• INFORMATION SUPPLIED:
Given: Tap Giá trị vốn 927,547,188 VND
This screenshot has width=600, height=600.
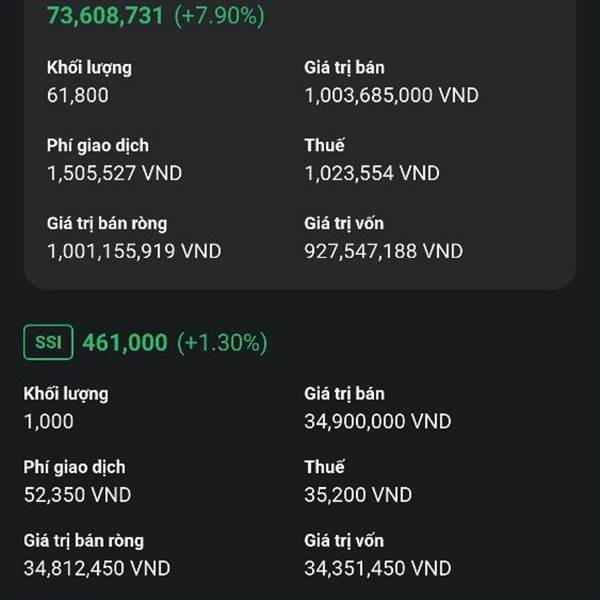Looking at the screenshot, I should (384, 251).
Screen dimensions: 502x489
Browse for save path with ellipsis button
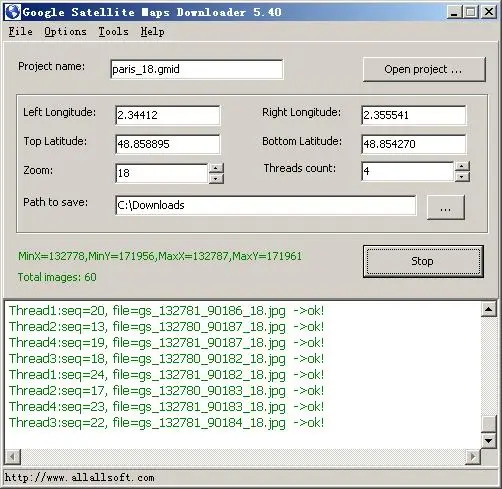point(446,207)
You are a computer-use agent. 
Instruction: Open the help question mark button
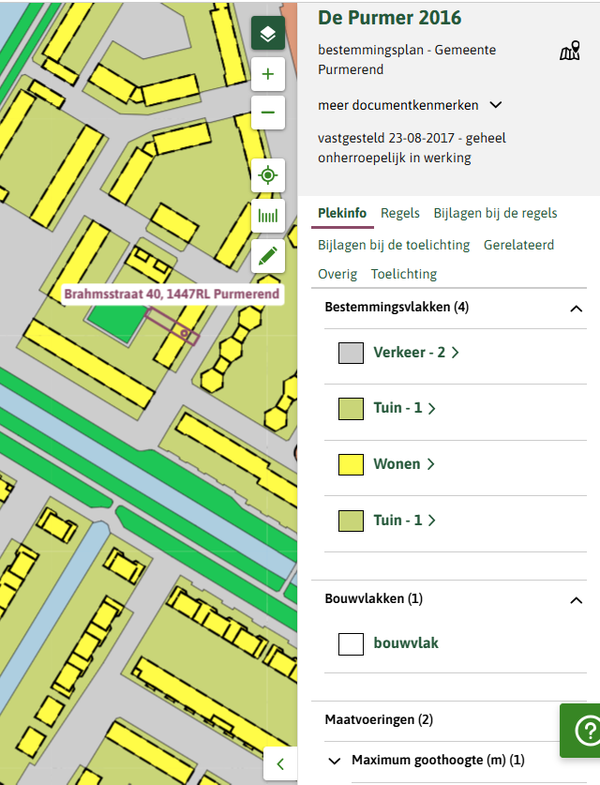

• TASK TO COMPLETE:
Leave the images behind and write out every entry exactly.

• YOUR SOLUTION:
Given: Tap Giá trị vốn 927,547,188 VND
This screenshot has width=600, height=600.
Looking at the screenshot, I should (384, 251).
Screen dimensions: 502x489
Browse for save path with ellipsis button
point(446,207)
You are a computer-use agent. 
Instruction: Open the help question mark button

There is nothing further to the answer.